ト:当時から相談事をしたらまともな回答が返ってくるし、
俺が間違っていたらちゃんと「間違ってるよ」って言ってくれる。
そういうところで、こいつはいい奴、親友だなって。気付いたらそう思っていた。
網:小学生の頃から『親友の定義』みたいなものに拘っていたのだけれど、トミとの関係性は、
親友とは何かを探っている中の育みのひとつだった気がしていて、
親友になりたくてなったわけではなく、結果的に親友になっていたのが正しいのかもしれない。
そして恋愛感情無くとも友達として相手のことが好きだからこそ、
自分なりに考えた上で間違ったことは間違っていると伝えたり、相手に誠実でいようと思っていたよ。
友達や親友ってなんだろうって考える思春期に、
誠実でありたいと思う関係がいるのは素晴らしいことですね。
富澤さんが網谷さんのセクシュアリティを知ったのはいつ、どういう経緯で知ったのでしょうか?
ト:高校生の頃、実家に電話がかかってきて、カミングアウトされた。
それまで、同性愛者に対しての先入観などはありましたか?
ト:同性愛者の存在を認識したのは網谷が初めてだったから、先入観以前に特に何も考えていなかった。
同性愛者に会ったこともないし、どれ位いるかっていうのもわからないし、何も考えていなかったかな。
どんな電話の内容だったのでしょうか?
ト:すごく久しぶりの電話で、どうしたのかなと思ったら「俺の存在とか、命に関わる大切な話があるんだ」
って切り出されて。俺から「え?命?なになに?」って言ってもなかなか話してくれなくて。
その時には「もしかして若くして、何か死んじゃう重い病気にかかってしまったのかな」と思った。
正直聞くのが怖かったけれど聞かなきゃいけないという気持ちも強くて、ようやく「ゲイなんだよね」
って言われて…俺は、とにかく安心した。死ななくて良かったって…。
とても逼迫した状況が伝わってきます…。
カミングアウトされた瞬間、そこでの網谷に対して気持ちの変化は生じなかったのでしょうか?
ト:男子を好きだろうが女子を好きだろうが網谷は網谷でなんら変わりはなくてね。
人が人を愛するように、俺が網谷という親友を好きな気持ちがブレるなんて事ある訳もなくって。
ただただ心からホッとしたのを覚えてる。
網谷さんは、ご自身がどんな気持ちで電話をかけたのか覚えていますか?
網:覚えていない。その頃は、命をつなぎ止めるために、すがるように言おうとしていたから。

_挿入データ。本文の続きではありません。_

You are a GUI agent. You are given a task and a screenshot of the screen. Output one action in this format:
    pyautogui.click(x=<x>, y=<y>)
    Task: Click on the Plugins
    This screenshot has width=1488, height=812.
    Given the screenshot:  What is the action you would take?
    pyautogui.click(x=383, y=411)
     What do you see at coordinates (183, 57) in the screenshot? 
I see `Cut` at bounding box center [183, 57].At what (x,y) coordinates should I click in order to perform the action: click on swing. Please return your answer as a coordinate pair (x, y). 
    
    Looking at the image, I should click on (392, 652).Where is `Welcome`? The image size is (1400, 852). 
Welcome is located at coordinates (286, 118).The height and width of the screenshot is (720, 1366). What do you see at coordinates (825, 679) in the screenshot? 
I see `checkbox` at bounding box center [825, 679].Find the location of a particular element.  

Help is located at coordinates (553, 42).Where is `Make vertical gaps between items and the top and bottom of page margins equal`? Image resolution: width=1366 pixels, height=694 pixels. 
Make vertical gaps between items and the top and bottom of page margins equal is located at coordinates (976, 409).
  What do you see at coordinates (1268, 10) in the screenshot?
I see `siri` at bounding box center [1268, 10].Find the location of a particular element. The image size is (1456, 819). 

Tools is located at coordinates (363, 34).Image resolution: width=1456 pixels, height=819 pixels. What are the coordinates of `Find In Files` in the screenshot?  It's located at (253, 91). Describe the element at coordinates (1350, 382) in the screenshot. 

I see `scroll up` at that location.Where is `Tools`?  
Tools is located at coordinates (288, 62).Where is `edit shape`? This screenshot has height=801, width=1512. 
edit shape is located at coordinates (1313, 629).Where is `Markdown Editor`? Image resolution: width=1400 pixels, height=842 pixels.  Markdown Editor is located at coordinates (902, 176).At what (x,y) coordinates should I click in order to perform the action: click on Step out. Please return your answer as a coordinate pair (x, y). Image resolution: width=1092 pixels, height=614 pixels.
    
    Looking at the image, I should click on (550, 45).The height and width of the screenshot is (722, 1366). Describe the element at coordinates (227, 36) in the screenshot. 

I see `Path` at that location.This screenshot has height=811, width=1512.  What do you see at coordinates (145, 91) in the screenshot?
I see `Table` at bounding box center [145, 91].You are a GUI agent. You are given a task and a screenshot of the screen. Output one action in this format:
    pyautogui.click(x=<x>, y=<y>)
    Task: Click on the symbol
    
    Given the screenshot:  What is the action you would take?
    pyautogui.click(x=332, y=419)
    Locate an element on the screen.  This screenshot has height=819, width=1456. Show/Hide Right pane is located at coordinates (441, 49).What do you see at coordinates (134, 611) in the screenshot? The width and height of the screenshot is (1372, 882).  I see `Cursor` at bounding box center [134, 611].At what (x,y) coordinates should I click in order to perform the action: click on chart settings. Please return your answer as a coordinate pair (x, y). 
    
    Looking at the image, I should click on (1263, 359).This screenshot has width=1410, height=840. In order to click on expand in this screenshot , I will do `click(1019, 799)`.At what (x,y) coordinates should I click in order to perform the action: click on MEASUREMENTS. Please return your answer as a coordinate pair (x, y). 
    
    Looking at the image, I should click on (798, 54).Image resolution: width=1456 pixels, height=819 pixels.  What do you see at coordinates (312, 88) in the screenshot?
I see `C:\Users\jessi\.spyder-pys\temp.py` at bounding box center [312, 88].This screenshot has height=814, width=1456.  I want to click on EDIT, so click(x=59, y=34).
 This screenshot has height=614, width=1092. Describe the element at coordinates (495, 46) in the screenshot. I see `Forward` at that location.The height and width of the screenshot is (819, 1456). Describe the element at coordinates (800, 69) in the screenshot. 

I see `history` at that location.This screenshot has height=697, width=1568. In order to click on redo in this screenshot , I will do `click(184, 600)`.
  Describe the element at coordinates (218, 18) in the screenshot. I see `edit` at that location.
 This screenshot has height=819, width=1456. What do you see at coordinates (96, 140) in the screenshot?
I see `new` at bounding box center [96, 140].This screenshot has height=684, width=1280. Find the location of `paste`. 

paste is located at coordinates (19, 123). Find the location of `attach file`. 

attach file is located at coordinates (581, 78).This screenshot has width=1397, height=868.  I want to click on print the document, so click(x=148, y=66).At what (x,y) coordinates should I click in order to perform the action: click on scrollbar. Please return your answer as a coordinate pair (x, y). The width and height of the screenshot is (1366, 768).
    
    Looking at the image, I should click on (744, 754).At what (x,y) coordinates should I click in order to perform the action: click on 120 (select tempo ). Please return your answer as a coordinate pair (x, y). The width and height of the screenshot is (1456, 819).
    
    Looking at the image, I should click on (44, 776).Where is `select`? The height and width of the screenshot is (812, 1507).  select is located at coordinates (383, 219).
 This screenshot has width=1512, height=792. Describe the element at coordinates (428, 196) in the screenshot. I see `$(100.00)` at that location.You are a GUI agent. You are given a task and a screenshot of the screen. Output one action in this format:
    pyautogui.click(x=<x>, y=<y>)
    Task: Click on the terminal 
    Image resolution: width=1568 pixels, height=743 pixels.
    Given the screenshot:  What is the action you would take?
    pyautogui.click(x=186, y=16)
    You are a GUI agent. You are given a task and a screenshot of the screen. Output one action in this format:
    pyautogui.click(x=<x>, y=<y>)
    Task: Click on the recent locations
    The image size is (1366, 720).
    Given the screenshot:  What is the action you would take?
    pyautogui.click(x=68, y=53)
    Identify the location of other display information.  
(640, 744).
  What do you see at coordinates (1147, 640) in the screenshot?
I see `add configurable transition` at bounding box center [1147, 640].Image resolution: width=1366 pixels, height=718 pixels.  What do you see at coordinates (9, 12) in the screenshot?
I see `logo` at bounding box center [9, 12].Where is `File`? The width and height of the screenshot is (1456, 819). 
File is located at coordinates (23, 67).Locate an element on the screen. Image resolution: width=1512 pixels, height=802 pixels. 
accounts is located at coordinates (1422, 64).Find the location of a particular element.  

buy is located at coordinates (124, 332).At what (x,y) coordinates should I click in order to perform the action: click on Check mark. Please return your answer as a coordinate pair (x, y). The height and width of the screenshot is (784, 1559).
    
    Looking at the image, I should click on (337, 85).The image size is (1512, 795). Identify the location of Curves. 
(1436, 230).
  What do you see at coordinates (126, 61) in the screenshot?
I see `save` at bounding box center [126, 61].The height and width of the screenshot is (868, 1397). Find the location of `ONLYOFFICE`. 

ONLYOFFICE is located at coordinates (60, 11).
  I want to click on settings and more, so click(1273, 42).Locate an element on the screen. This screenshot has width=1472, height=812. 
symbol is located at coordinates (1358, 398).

あの頃は「人が自分自身を受け入れてくれることなんてあるのだろうか」とすごく悩んだ時期で、
とにかく「死にたい」と思っていた全盛期で…。だから、「助けて」っていう思いで人に伝えてた。
それはカミングアウトをすることで、網谷さん自身が『生きる』という形に繋がっていくのですか?
『受け入れられる』から生きていけるということでしょうか?
網:当時は「ゲイでも生きていていいよ」という確認をしたかった。そして肯定してほしかった。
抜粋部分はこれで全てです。